A+| A| A-
Monuments as Markers of Minority Identity
Muslim Political Discourse in Postcolonial India:Monuments, Memory, Contestation by Hilal Ahmed, Delhi: Routledge, 2014; pp 344, Rs 850.
Pierre Bourdieu’s idea of cultural capital or our understanding of symbolic capital is relevant not just in the domain of cultural theory but is equally germane to any discussion on politics. This book under review elaborates on the constitution and subsequent condensation of such symbolic forms of politics where iconic historical monuments are invested with political capital with far-reaching consequences in Indian minority politics. There is a paucity of original scholarship on the post-1947 trajectories of Muslim politics in India and this book attempts to fill that gap.

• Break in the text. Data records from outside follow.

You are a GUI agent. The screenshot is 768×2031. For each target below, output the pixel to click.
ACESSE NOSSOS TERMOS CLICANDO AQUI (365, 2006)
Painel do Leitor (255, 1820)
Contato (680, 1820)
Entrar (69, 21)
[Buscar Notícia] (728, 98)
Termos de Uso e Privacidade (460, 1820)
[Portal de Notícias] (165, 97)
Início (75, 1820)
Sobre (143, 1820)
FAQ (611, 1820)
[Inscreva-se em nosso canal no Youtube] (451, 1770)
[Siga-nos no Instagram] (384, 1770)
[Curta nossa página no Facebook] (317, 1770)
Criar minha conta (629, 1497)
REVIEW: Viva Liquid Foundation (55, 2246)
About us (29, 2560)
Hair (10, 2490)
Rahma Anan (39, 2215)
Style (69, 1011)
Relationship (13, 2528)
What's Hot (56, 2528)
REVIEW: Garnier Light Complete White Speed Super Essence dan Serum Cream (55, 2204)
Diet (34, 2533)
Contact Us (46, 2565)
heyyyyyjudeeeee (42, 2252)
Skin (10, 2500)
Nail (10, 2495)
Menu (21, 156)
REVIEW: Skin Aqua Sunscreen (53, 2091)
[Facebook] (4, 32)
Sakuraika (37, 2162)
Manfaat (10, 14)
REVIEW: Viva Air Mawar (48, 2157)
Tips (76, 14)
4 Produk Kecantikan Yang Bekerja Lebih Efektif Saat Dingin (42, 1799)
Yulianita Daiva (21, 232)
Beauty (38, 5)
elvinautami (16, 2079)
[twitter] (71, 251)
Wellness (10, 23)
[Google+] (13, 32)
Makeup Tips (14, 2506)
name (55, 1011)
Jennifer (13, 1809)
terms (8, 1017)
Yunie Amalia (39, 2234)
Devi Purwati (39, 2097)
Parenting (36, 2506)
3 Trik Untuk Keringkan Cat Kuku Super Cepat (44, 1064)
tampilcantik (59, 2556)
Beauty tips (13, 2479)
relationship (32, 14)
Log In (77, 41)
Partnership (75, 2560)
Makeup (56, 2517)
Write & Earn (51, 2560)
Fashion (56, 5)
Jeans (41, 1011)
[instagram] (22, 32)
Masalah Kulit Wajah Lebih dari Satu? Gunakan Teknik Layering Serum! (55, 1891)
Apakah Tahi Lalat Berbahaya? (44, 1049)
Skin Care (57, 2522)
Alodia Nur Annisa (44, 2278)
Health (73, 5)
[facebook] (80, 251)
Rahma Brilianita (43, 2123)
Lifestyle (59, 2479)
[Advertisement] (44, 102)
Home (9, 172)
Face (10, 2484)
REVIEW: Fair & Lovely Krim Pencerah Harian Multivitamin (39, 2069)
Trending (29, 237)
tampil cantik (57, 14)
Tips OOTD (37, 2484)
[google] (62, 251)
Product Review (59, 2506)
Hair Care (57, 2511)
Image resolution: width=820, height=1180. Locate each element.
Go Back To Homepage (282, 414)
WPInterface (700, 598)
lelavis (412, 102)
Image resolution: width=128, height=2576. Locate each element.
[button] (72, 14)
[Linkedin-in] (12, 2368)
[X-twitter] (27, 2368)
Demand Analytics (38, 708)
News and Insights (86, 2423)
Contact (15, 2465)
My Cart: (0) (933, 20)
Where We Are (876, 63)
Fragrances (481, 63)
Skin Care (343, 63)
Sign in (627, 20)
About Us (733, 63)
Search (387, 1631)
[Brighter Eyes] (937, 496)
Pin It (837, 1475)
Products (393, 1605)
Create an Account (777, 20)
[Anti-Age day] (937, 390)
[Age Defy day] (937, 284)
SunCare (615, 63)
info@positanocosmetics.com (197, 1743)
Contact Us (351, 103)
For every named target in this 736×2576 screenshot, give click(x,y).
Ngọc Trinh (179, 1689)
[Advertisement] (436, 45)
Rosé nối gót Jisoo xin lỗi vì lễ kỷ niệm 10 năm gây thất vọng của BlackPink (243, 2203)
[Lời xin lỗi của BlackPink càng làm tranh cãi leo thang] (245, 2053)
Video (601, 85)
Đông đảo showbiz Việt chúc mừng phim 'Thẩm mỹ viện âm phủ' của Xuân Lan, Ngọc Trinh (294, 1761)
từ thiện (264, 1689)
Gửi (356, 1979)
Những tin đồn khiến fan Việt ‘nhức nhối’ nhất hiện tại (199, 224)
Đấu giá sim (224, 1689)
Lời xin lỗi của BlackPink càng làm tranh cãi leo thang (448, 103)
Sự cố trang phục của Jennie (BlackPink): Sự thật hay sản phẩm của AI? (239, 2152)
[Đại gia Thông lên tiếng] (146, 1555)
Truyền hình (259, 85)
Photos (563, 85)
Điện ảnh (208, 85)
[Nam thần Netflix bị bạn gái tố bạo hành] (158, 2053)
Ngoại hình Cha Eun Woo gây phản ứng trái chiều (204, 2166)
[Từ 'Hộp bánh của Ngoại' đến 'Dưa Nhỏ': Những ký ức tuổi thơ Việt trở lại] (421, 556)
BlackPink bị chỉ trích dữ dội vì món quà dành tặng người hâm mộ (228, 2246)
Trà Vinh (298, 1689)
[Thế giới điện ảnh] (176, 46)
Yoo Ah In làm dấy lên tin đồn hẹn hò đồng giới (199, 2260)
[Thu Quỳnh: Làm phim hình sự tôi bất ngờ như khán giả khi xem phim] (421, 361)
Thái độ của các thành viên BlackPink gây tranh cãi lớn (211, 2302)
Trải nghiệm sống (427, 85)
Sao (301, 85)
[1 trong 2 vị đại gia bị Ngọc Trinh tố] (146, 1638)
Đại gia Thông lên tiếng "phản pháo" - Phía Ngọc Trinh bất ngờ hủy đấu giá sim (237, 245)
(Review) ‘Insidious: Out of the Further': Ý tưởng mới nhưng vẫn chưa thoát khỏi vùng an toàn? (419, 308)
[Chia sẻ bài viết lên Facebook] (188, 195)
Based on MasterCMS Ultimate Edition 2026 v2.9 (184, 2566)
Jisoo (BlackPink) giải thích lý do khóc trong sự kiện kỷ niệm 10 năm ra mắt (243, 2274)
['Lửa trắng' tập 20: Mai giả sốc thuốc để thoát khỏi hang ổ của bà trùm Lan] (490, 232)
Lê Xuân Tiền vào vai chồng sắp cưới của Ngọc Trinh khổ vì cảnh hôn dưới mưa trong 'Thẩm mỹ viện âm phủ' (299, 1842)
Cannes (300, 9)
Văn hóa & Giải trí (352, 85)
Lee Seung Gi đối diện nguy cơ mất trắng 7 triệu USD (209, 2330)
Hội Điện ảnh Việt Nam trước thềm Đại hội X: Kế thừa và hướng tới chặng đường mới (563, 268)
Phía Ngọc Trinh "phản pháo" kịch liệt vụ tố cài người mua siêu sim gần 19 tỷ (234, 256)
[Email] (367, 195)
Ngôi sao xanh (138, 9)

Stereotypes, including in academics, suggest that there is only one form of Muslim politics in India, one that hinges on the dichotomy between Western modernisation and orthodox Islam. The internal complexities of Muslim politics and the evolution of varied forms of such politics contingent upon pluralistic needs and demands of various Muslim groups are completely ignored. Muslims are viewed as a monolith and sweeping generalities are used to interpret various kinds of Muslim politics. Intellectual energies are “devoted to reproduce the existing intellectual and political divide between secularism and communalism” (p 2). This work “looks at how the collective political existence of India’s Muslims is conceptualised as a political community in variety of ways” and examines “the structure of postcolonial Muslim political discourse—an intellectual process by which specific notions of Muslim identity are produced and meanings of political acts are determined” (p 3).